Pseudocapacitive materials hold extraordinary promise for improving the energy densities of electrochemical capacitors but are often limited to electrodes with ultralow mass loadings (e.g. <1 mg cm(-2)) due to the sluggish mass transport kinetics in thicker electrodes. Here a V5O12/VO2 heterojunction nanomaterial with a built-in electric field near the heterointerface is fabricated on a 3D graphite substrate via an in situ electrochemical method for the first time, which can remarkably enhance the capacitive performance by improving the electron/ion delivery kinetics.

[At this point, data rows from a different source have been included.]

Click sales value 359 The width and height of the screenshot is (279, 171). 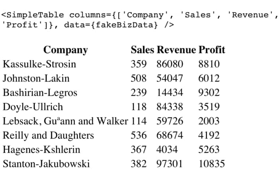point(139,64)
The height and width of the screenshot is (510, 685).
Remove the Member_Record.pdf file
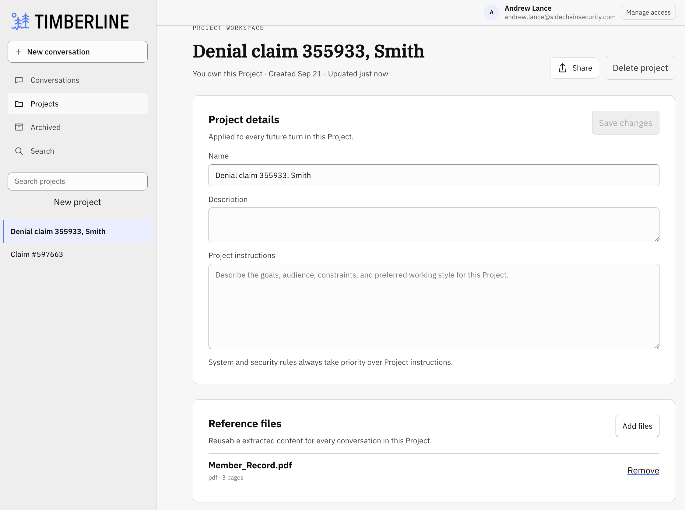coord(643,470)
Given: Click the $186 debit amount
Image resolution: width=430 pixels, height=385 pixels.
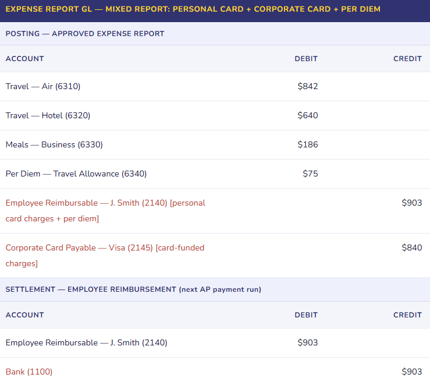Looking at the screenshot, I should click(307, 144).

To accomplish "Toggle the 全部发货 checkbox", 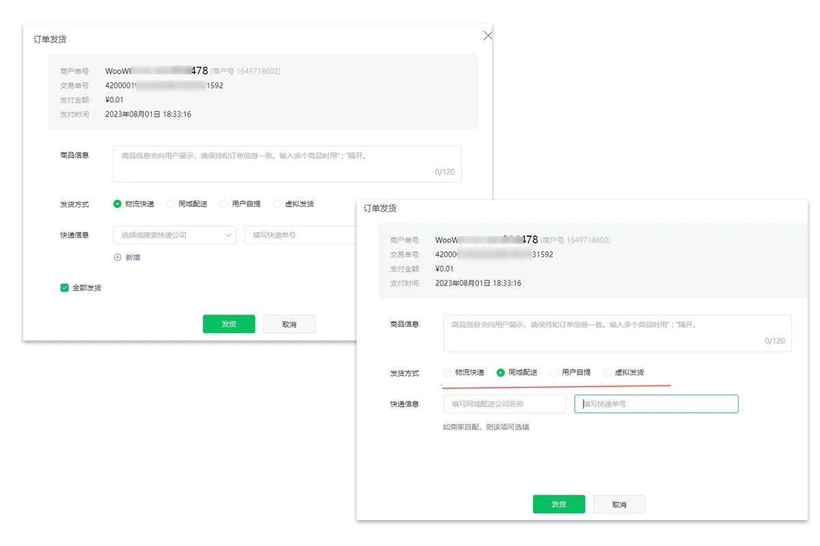I will 64,288.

The V5O12/VO2 electrode (mass loading similar to 10.8 mg cm(-2)) achieves a high areal capacitance of 5.03 F cm(-2) (465 F g(-1)) with a good rate capability and long cycle life, outperforming the V5O12 and VO2 counterparts, as well as the state-of-the-art reported VOX electrodes. An asymmetric supercapacitor assembled using V5O12/VO2 as the negative electrode and MnO2 as the positive electrode can deliver high areal/volumetric energy densities of 1.42 mW h cm(-2)/11.85 mW h cm(-3). An extrapolated gravimetric energy density of 18.6 W h kg(-1) can also be achieved, based on the entire weight of the device (76.6 mg cm(-2), active material ratio similar to 30%), representing a critical step of pushing pseudocapacitors toward practical applications.